An estimated 65% of adults in the United States are either overweight or obese, and their excess weight translates to an increased risk of coronary heart disease. To determine if you are overweight, you can calculate your body mass index (BMI), a measurement of your weight in relation to your height. Or you can measure your waist circumference.
The adverse effects of obesity depend not only on the total amount of body fat you have but also on how that fat is distributed in your body. Excess weight concentrated in your abdomen is particularly dangerous because it leads to a condition called insulin resistance -- a reduced ability of the body to respond to insulin, a hormone secreted by the pancreas that helps the body use glucose, or sugar, as a source of energy. People with insulin resistance tend to also have high triglyceride levels, low levels of HDL cholesterol, high blood pressure, and thus an increased coronary heart disease risk. In addition, people with insulin resistance are more likely to develop diabetes, another risk factor for coronary heart disease.

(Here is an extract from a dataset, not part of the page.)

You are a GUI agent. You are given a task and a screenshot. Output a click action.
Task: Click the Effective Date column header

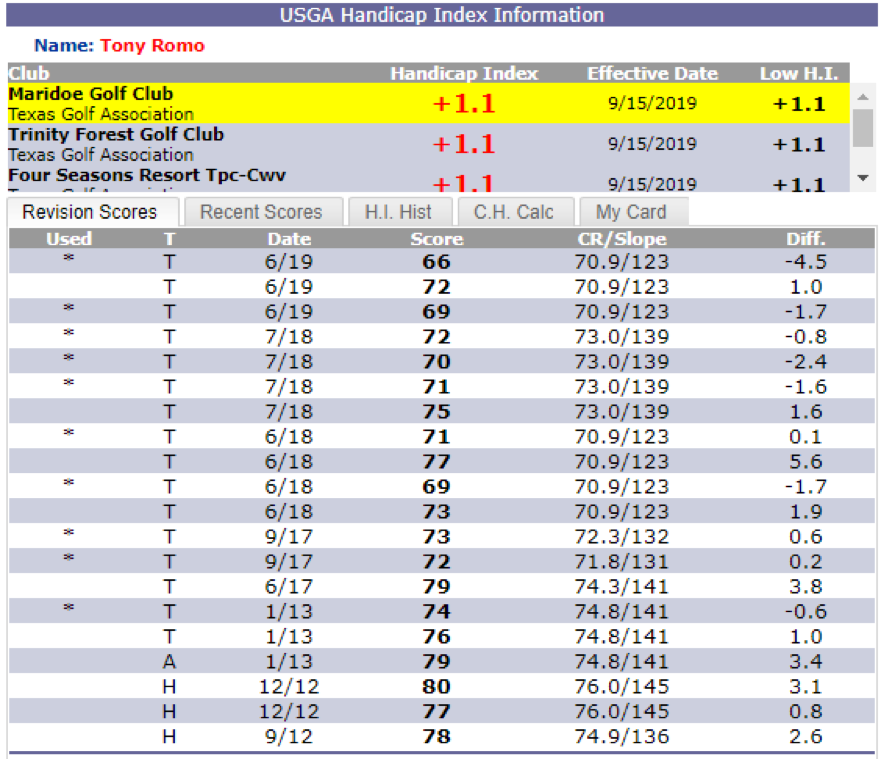pyautogui.click(x=652, y=73)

Now new two new studies support the observation that people who carry their weight around their middle may face greater heart risks. The studies were reported in the Journal of the American College of Cardiology (Volume 50, page 752) and the Archives of Internal Medicine (Volume 167, page 1518).
The good news is that exercise may trim both your waistline and your odds of having a heart attack. In one study of more than 2,700 middle-aged adults, the larger that participants' waistlines were in relation to their hips, the greater their risk of plaque buildup in the arteries. In fact, waist-to-hip ratio was a better predictor of clogged arteries than was BMI.
The second study included 169 middle-aged men. In men of the same BMI, those with the lowest cardiovascular fitness had twice as much abdominal fat as their fit counterparts. And that excess belly fat was associated with higher triglyceride levels, increased ratios of total cholesterol to HDL cholesterol, and more insulin resistance (a diabetes risk factor).
Bottom line: Both studies support the notion that too much abdominal fat is harmful to the heart, even if your weight is normal. But the second study also points to a way to keep your waistline trim: regular exercise. As the fittest men had the least belly fat, exercise offers health benefits even when the scale indicates a healthy weight.